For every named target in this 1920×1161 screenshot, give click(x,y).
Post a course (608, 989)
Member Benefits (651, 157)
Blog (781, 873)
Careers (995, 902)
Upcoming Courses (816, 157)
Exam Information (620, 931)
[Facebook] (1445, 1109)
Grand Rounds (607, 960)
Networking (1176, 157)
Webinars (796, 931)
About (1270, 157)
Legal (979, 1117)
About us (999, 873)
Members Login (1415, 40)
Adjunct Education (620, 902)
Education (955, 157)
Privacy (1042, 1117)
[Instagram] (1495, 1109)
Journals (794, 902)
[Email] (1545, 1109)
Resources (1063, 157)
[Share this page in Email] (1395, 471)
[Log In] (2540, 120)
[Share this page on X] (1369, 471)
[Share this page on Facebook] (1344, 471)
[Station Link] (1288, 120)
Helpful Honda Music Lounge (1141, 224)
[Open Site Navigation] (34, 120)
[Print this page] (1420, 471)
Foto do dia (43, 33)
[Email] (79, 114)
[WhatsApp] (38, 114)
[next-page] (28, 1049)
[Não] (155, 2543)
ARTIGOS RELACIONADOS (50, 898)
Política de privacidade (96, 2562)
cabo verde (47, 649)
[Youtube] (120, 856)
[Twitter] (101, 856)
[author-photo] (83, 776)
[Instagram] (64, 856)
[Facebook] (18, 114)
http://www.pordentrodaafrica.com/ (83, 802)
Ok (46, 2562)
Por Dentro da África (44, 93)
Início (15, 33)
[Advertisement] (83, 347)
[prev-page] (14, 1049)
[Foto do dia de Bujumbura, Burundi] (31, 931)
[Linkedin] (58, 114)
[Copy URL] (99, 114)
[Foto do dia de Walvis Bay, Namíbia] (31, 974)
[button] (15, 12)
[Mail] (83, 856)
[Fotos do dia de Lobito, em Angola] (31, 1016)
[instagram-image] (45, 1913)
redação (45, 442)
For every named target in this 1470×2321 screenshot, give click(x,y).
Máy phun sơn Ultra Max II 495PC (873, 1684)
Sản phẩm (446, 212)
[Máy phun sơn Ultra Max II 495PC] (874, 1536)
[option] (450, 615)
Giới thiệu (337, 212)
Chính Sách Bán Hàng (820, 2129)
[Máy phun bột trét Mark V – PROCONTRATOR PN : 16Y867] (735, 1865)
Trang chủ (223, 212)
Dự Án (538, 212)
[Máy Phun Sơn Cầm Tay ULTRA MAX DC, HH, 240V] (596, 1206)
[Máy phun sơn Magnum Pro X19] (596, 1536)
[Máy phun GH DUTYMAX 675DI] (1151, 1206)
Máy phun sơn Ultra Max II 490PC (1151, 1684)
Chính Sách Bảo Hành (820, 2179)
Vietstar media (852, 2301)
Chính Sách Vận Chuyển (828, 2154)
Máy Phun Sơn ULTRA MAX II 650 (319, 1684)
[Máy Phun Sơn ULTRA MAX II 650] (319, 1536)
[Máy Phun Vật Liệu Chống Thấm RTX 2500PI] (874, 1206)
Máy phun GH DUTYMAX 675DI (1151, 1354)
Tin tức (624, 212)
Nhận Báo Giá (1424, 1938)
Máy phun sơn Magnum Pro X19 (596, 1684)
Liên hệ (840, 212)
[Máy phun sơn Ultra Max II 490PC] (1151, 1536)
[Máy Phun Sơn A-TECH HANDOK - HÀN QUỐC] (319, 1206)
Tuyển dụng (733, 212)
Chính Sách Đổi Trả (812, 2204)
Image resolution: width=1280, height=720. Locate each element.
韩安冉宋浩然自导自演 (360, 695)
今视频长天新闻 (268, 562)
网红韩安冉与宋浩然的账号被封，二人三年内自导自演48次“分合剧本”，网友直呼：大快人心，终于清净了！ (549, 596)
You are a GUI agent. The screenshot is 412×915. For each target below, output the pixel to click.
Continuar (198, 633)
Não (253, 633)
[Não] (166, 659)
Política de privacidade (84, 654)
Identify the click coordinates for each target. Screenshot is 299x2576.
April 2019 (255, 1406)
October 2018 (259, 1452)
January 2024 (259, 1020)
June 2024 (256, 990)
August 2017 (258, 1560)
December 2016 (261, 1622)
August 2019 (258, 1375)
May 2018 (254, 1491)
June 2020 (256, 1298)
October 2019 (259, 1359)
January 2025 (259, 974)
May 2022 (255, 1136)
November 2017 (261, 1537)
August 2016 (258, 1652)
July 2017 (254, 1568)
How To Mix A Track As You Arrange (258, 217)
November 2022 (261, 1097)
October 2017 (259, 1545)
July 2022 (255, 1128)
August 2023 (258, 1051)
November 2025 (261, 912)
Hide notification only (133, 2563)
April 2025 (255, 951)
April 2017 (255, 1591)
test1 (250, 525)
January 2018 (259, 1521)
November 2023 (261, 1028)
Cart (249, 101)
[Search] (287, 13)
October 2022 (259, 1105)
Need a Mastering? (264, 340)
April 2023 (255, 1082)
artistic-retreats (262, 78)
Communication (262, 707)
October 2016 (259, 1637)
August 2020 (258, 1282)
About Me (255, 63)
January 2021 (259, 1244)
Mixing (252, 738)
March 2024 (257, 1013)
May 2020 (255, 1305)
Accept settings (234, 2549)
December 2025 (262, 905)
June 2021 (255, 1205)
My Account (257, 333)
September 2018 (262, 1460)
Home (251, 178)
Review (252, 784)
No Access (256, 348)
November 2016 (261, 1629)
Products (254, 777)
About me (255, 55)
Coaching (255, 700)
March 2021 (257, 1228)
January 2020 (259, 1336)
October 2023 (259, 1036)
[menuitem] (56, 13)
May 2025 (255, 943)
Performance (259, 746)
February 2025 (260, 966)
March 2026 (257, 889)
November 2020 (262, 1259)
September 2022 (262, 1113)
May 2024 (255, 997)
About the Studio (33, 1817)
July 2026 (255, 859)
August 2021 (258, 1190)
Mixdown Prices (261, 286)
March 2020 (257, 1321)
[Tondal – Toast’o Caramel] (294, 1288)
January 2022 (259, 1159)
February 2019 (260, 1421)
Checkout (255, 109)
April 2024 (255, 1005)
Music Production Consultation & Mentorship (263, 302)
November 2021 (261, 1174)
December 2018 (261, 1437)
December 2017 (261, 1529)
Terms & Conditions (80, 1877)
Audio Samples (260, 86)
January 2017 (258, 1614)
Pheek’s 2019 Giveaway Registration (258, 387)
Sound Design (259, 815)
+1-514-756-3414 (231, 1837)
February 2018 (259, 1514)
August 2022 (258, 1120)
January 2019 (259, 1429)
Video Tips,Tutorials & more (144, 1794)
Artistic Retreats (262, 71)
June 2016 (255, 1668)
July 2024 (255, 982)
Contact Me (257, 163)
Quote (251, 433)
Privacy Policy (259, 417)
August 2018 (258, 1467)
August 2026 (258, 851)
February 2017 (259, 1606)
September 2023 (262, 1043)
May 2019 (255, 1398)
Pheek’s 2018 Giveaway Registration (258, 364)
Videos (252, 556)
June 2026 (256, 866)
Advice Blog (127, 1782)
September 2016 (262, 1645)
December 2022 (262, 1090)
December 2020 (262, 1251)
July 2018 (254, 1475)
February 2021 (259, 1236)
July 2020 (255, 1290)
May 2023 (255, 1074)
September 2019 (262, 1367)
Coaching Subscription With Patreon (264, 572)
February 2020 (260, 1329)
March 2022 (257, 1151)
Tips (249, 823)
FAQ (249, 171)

■ Instructions for the task ■
Retype exactly, and only, the lines above from the one where "February 2025 (260, 966)" occurs up to and including the one where "March 2020 (257, 1321)" occurs.

■ Exercise result ■
February 2025 (260, 966)
March 2026 (257, 889)
November 2020 (262, 1259)
September 2022 (262, 1113)
May 2024 (255, 997)
About the Studio (33, 1817)
July 2026 (255, 859)
August 2021 (258, 1190)
Mixdown Prices (261, 286)
March 2020 (257, 1321)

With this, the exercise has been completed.